* GIVEN TEXT
______________________________

The Gospel According to John Galt
This post is based on two essays that I originally wrote six years ago, edited to fit your screen.
This summer I read everything that Ayn Rand wrote, fictional and nonfictional. I had read all of her nonfiction before, so that was mostly review, but I had never touched her fiction. Her four prominent fictional works are We The Living, Anthem, The Fountainhead, and Atlas Shrugged, which are the ones I’ll be addressing here.
Rand was born in St. Petersburg, Russia in the early 20th century and lived through the Soviet revolution as a young adult. By the late 1920s she had escaped to the United States and started writing a decade later. Her work was clearly directed against Karl Marx, Soviet Stalinists, and their guiding philosophical principles.
Historical context is important because Rand was not writing in a vacuum, but addressing a particular philosophical movement. Like many thinkers, what Rand opposed shaped the things she supported. Her works make sense when read with people like Marx, Harold Laski (the basis for the character Ellsworth Toohey in The Fountainhead), or Plato in mind. Rand intended her philosophy, Objectivism, to be a grand unifying theory, but it only addresses her immediate world. Her context defined her much more than her writings explicitly intend.

______________________________

* LISTING
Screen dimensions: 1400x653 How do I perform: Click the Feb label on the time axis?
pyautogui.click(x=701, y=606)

______________________________

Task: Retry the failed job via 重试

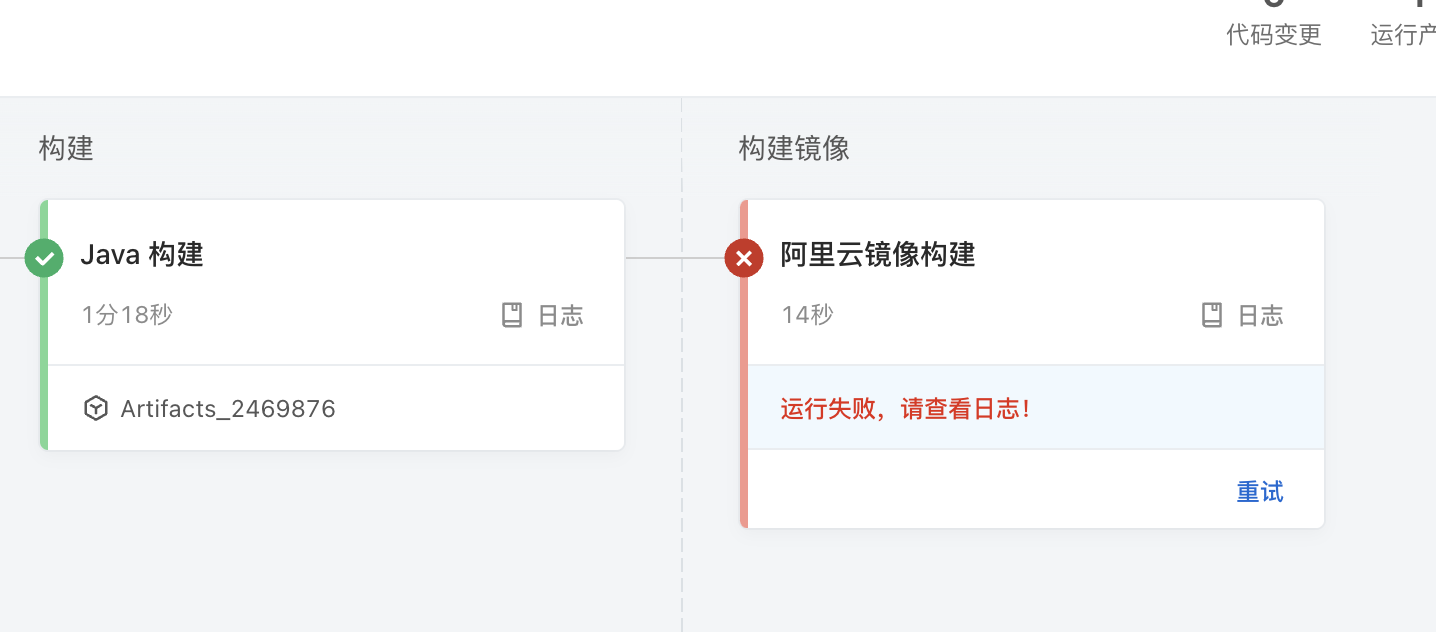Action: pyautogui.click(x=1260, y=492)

______________________________

* SET EXERCISE 1
In the essay on Ayn Rand, who is named as the basis for the character Ellsworth Toohey?
* SET EXERCISE 2
List the four prominent fictional works of Rand that the essay on Ayn Rand names.
None of the data is needed for what comes next.

* TASK SOLUTION 1
Harold Laski

* TASK SOLUTION 2
We The Living, Anthem, The Fountainhead, Atlas Shrugged